Re: Classy response to class-less people?
I cant say my responses are classy, but when people are "shocked" at how big I am already (this only happens if someone sees me after I eat dinner when I bloat up) I usually tell them it's just my poop. That usually shuts them up
As far as someone telling me how to raise my future LO: no one's done this to me yet, and no one in their right mind will. I wont respond kindly to it. Something along the lines of "when push THIS baby out of your vag and spend 24-7 with it, THEN you can tell me how to raise it. Otherwise stick to your own kids and let me do my thing." comes to mine.
Sorry though. Other than smiling and ignoring ignorant comments, I dont see a "classy way" to respond to stuff like that.
Has the person who said this to you ever been pregnant? If so, maybe she's trying to make herself feel better by pretending you're bigger than she was at that stage. OR, if she's never been pregnant then it is probably just an ignorant comment and you could try to explain that it's normal to gain weight.
OR just say, "Oh, do I really look that big?" Unless she's a totaly jerk, she'll probably realize her point hasn't been well received with this statement and then shut-up.

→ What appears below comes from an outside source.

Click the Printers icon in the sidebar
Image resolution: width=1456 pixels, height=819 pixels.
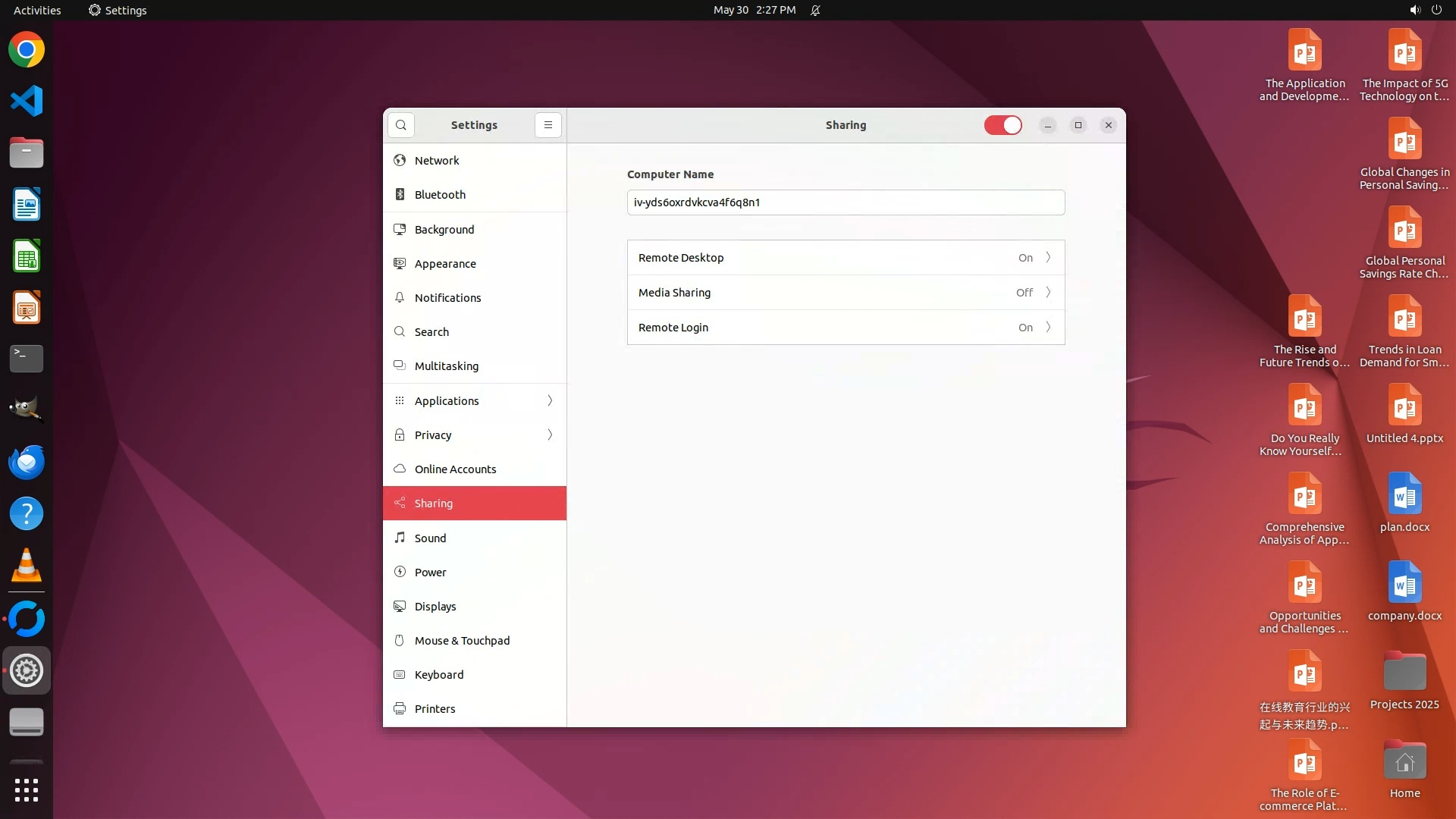[x=400, y=709]
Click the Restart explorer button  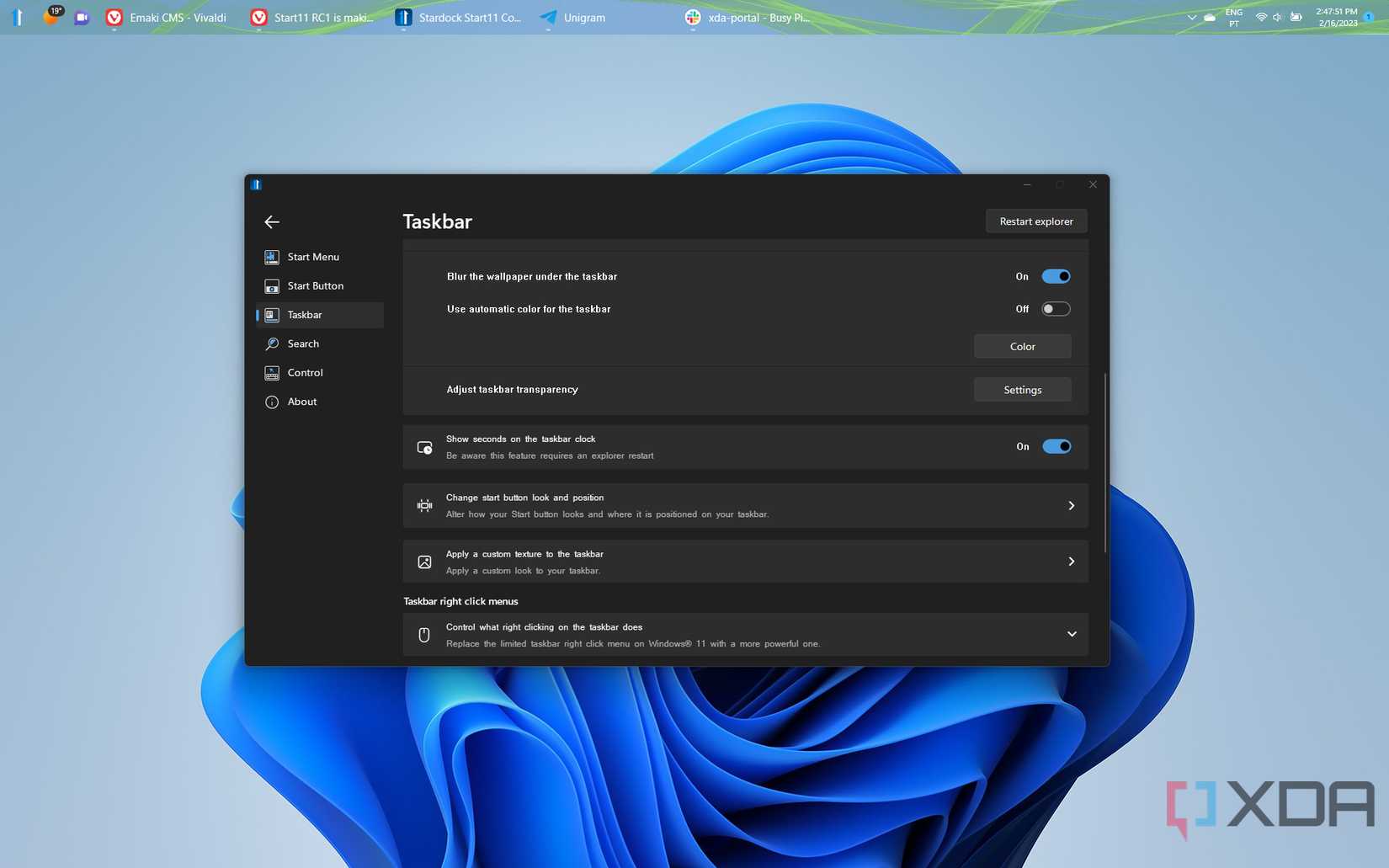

Ugh! How rude! I know that I'm going to be dealing with this soon enough as I'm only six weeks and already my clothing is feeling tight (eek!)
Maybe say "It's only one baby, thanks for asking, what's your excuse?"
My family is a Foreign Service family. Families like mine are posted in every corner of the globe. We live our lives away from family, friends and the conviences and comforts of home. We often live and work in dangerous places among those that misunderstand our intentions and purposes. Sometimes members of our ranks sacrifice our lives to further diplomacy. Please remember that we serve too. And I'm always open to questions.
Normally I would say you should point out that the person is being rude. "Why would you tell a pregnant woman how big she is? Maybe you don't realize it, but that really is very rude." I truly believe some people just lack certain social skills that would otherwise make them realize that it's not something they should say. However, because it's a colleague and I don't know what you're job environment is like, it may just be best to bite your tongue and let it go.